She was nervous. Panicking for months. Living with uncertainty.

Twin Cities singer Judi Donaghy Vinar felt lost going into her first concert with Bobby McFerrin and his 12-person vocal ensemble.

"I didn't know what we were going to be doing. I literally didn't have a clue," she recalled. "There's no rehearsal. I don't know anybody in this group except Bobby. I didn't know what to wear."

She went to sound check and listened. Then she had a clue.

Vinar has learned to wing it with McFerrin. Her first nerve-racking gig with his Voicestra ensemble came in 2001. But she started working with the master vocalist in 1997, with a group of a dozen Twin Cities singers who met every Thursday for a year and a half as part of McFerrin's writing project.

Now she feels at home with McFerrin and Voicestra.

"It's pure joy. It's absolutely fun and it's inspiring," she said.

Vinar, a private voice teacher who headed the vocal department at the now-defunct McNally Smith College of Music for 15 years, has performed locally with the Wolverines Classic Jazz Orchestra, the Girls and Lori Dokken, among others.
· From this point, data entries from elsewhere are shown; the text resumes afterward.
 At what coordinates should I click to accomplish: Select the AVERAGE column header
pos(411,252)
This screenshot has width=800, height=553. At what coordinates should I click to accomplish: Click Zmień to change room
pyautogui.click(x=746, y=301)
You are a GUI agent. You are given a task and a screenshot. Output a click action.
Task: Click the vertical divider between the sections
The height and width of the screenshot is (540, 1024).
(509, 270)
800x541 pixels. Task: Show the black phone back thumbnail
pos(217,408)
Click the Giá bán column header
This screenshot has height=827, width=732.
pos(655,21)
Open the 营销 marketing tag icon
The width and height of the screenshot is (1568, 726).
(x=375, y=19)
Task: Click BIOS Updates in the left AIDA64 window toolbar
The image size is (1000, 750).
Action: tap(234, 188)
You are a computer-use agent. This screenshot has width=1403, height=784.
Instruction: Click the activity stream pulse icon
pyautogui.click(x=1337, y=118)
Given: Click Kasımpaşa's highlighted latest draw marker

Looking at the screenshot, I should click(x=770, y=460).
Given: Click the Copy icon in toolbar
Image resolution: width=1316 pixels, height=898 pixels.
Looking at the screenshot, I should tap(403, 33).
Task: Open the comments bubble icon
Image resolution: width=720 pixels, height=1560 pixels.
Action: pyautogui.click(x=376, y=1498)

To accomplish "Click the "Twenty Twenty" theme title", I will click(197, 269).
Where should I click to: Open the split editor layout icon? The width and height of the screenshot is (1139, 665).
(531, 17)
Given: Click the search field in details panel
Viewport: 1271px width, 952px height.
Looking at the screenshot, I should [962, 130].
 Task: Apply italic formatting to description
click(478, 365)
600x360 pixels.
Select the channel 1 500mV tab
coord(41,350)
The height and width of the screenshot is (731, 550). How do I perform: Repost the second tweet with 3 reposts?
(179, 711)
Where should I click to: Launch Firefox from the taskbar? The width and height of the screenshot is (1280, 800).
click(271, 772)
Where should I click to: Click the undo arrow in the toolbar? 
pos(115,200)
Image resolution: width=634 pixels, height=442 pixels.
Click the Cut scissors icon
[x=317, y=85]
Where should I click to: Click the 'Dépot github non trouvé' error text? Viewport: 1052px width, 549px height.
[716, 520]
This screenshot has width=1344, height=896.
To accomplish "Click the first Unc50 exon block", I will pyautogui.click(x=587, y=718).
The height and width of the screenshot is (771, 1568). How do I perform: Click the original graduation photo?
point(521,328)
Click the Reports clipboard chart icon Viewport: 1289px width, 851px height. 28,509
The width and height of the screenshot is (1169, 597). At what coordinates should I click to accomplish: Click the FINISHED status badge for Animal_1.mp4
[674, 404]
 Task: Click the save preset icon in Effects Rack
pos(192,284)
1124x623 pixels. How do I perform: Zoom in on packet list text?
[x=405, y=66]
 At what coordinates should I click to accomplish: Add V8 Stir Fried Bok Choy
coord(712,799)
For 25 years, she's been a soloist at Unity Christ Church in Golden Valley, where she also directs the choir.

Vinar spends a week each year with McFerrin as part of the faculty at his Circlesongs vocal improvisation workshop in upstate New York.

Now Vinar knows the Voicestra routine, whether it's 12 singers or just four, as will be the case at the Dakota this week.

Sound check is their warmup. Before taking the stage, they stand in a circle, put a hand over each other's heart and pray. Then it's improv time.

"The most common structure is either Bobby or one of us will just start with an idea and just sing what's in the air. It turns into something. It has a pattern to it," Vinar explains. "Once we find that pattern, then we can teach it to the other singers. Then you improvise on top of that or around it, creating another part. Most of the time you end up with four interlocking parts. Then you shut it down like you built it up."

Each time becomes "brand-new music and it's only going to be done once," Vinar noted. "That's kind of precious and super-exciting."

Sometimes she remembers what they did, but oftentimes she doesn't.

Vinar vividly recalls a 2007 Voicestra concert in Blacksburg, Va., the week of the shooting there at Virginia Tech University that killed 32 people.

"One of the most moving concerts we've ever had," she said. "We were already scheduled there. What was on our minds is how do we make music while people are in deep grief? Bobby started the concert by creating this hymn-like sounding thing and then he created parts for us. In fact, that day we just morphed from one idea to the next idea without stopping. It was like a straight hour of singing. I think it was really, really healing."